In your answer, print each of the records below exactly.

________________

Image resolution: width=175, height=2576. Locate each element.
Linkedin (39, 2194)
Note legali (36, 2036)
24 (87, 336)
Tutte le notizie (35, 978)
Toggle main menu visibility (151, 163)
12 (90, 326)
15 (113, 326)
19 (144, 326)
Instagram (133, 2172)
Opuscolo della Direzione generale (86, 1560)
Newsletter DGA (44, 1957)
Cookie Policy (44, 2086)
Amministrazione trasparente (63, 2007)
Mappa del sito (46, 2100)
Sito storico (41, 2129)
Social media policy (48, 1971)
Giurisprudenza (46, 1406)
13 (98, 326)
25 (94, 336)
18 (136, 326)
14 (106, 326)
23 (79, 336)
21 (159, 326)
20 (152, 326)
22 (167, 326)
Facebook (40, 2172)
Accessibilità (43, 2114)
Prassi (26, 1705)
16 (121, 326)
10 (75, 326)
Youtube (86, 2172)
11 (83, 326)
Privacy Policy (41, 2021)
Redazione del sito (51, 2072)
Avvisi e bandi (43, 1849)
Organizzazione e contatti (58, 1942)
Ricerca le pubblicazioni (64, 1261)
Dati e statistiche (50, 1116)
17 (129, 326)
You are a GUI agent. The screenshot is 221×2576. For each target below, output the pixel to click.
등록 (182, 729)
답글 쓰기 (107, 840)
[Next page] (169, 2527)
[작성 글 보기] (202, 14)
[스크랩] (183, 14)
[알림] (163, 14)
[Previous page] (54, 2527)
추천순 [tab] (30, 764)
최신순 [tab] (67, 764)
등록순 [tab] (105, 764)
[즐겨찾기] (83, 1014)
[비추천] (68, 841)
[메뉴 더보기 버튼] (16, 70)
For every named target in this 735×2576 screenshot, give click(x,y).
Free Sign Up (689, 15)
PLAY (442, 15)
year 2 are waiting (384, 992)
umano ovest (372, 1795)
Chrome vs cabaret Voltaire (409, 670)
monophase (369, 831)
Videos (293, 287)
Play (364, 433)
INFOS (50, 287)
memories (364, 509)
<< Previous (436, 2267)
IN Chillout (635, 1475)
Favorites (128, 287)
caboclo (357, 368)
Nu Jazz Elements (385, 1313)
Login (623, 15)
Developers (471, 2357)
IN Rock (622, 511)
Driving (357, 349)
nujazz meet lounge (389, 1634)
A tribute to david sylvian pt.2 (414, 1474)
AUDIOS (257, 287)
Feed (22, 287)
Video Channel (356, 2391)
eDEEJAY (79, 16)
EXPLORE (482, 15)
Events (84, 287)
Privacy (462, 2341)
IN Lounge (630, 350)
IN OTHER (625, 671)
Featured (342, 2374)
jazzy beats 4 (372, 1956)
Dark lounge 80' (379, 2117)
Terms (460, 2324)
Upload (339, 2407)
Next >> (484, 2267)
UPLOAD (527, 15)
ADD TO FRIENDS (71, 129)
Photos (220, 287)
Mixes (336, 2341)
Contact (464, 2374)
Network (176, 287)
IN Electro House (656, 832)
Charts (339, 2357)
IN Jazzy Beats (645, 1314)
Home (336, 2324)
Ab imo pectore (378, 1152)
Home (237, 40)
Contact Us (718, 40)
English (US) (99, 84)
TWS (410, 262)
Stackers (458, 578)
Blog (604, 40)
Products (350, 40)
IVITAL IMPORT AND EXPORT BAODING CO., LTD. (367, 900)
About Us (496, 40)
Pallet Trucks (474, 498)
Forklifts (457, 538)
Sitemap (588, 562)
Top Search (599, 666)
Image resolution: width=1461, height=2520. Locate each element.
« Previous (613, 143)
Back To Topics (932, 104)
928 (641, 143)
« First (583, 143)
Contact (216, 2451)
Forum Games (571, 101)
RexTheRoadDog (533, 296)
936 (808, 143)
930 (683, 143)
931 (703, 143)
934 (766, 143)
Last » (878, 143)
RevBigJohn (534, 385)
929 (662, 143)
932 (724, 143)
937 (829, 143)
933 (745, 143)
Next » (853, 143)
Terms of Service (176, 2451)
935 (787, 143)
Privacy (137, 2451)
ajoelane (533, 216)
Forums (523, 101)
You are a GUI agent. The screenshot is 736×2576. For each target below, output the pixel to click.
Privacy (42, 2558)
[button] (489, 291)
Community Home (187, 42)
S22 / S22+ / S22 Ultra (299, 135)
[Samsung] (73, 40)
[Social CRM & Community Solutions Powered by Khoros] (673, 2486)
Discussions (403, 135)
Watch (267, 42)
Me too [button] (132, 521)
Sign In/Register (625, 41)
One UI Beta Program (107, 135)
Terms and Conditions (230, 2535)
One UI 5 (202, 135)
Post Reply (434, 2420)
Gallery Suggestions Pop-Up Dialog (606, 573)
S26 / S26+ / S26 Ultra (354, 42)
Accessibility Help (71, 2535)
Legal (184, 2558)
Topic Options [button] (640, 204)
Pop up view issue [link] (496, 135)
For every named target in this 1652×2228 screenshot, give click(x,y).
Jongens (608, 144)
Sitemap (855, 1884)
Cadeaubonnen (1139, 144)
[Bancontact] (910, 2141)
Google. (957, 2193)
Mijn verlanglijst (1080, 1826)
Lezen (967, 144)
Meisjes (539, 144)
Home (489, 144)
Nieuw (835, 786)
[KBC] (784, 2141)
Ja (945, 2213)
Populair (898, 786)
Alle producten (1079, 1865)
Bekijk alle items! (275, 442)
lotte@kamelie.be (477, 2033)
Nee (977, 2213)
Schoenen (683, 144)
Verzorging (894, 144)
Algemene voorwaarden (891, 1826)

________________

▶ _Answer_
Image resolution: width=175, height=2576. Locate each element.
Linkedin (39, 2194)
Note legali (36, 2036)
24 (87, 336)
Tutte le notizie (35, 978)
Toggle main menu visibility (151, 163)
12 (90, 326)
15 (113, 326)
19 (144, 326)
Instagram (133, 2172)
Opuscolo della Direzione generale (86, 1560)
Newsletter DGA (44, 1957)
Cookie Policy (44, 2086)
Amministrazione trasparente (63, 2007)
Mappa del sito (46, 2100)
Sito storico (41, 2129)
Social media policy (48, 1971)
Giurisprudenza (46, 1406)
13 (98, 326)
25 (94, 336)
18 (136, 326)
14 (106, 326)
23 (79, 336)
21 (159, 326)
20 (152, 326)
22 (167, 326)
Facebook (40, 2172)
Accessibilità (43, 2114)
Prassi (26, 1705)
16 (121, 326)
10 (75, 326)
Youtube (86, 2172)
11 (83, 326)
Privacy Policy (41, 2021)
Redazione del sito (51, 2072)
Avvisi e bandi (43, 1849)
Organizzazione e contatti (58, 1942)
Ricerca le pubblicazioni (64, 1261)
Dati e statistiche (50, 1116)
17 (129, 326)
You are a GUI agent. The screenshot is 221×2576. For each target below, output the pixel to click.
등록 (182, 729)
답글 쓰기 (107, 840)
[Next page] (169, 2527)
[작성 글 보기] (202, 14)
[스크랩] (183, 14)
[알림] (163, 14)
[Previous page] (54, 2527)
추천순 [tab] (30, 764)
최신순 [tab] (67, 764)
등록순 [tab] (105, 764)
[즐겨찾기] (83, 1014)
[비추천] (68, 841)
[메뉴 더보기 버튼] (16, 70)
For every named target in this 735×2576 screenshot, give click(x,y).
Free Sign Up (689, 15)
PLAY (442, 15)
year 2 are waiting (384, 992)
umano ovest (372, 1795)
Chrome vs cabaret Voltaire (409, 670)
monophase (369, 831)
Videos (293, 287)
Play (364, 433)
INFOS (50, 287)
memories (364, 509)
<< Previous (436, 2267)
IN Chillout (635, 1475)
Favorites (128, 287)
caboclo (357, 368)
Nu Jazz Elements (385, 1313)
Login (623, 15)
Developers (471, 2357)
IN Rock (622, 511)
Driving (357, 349)
nujazz meet lounge (389, 1634)
A tribute to david sylvian pt.2 (414, 1474)
AUDIOS (257, 287)
Feed (22, 287)
Video Channel (356, 2391)
eDEEJAY (79, 16)
EXPLORE (482, 15)
Events (84, 287)
Privacy (462, 2341)
IN Lounge (630, 350)
IN OTHER (625, 671)
Featured (342, 2374)
jazzy beats 4 (372, 1956)
Dark lounge 80' (379, 2117)
Terms (460, 2324)
Upload (339, 2407)
Next >> (484, 2267)
UPLOAD (527, 15)
ADD TO FRIENDS (71, 129)
Photos (220, 287)
Mixes (336, 2341)
Contact (464, 2374)
Network (176, 287)
IN Electro House (656, 832)
Charts (339, 2357)
IN Jazzy Beats (645, 1314)
Home (336, 2324)
Ab imo pectore (378, 1152)
Home (237, 40)
Contact Us (718, 40)
English (US) (99, 84)
TWS (410, 262)
Stackers (458, 578)
Blog (604, 40)
Products (350, 40)
IVITAL IMPORT AND EXPORT BAODING CO., LTD. (367, 900)
About Us (496, 40)
Pallet Trucks (474, 498)
Forklifts (457, 538)
Sitemap (588, 562)
Top Search (599, 666)
Image resolution: width=1461, height=2520. Locate each element.
« Previous (613, 143)
Back To Topics (932, 104)
928 (641, 143)
« First (583, 143)
Contact (216, 2451)
Forum Games (571, 101)
RexTheRoadDog (533, 296)
936 (808, 143)
930 (683, 143)
931 (703, 143)
934 (766, 143)
Last » (878, 143)
RevBigJohn (534, 385)
929 (662, 143)
932 (724, 143)
937 (829, 143)
933 (745, 143)
Next » (853, 143)
Terms of Service (176, 2451)
935 (787, 143)
Privacy (137, 2451)
ajoelane (533, 216)
Forums (523, 101)
You are a GUI agent. The screenshot is 736×2576. For each target below, output the pixel to click.
Privacy (42, 2558)
[button] (489, 291)
Community Home (187, 42)
S22 / S22+ / S22 Ultra (299, 135)
[Samsung] (73, 40)
[Social CRM & Community Solutions Powered by Khoros] (673, 2486)
Discussions (403, 135)
Watch (267, 42)
Me too [button] (132, 521)
Sign In/Register (625, 41)
One UI Beta Program (107, 135)
Terms and Conditions (230, 2535)
One UI 5 (202, 135)
Post Reply (434, 2420)
Gallery Suggestions Pop-Up Dialog (606, 573)
S26 / S26+ / S26 Ultra (354, 42)
Accessibility Help (71, 2535)
Legal (184, 2558)
Topic Options [button] (640, 204)
Pop up view issue [link] (496, 135)
For every named target in this 1652×2228 screenshot, give click(x,y).
Jongens (608, 144)
Sitemap (855, 1884)
Cadeaubonnen (1139, 144)
[Bancontact] (910, 2141)
Google. (957, 2193)
Mijn verlanglijst (1080, 1826)
Lezen (967, 144)
Meisjes (539, 144)
Home (489, 144)
Nieuw (835, 786)
[KBC] (784, 2141)
Ja (945, 2213)
Populair (898, 786)
Alle producten (1079, 1865)
Bekijk alle items! (275, 442)
lotte@kamelie.be (477, 2033)
Nee (977, 2213)
Schoenen (683, 144)
Verzorging (894, 144)
Algemene voorwaarden (891, 1826)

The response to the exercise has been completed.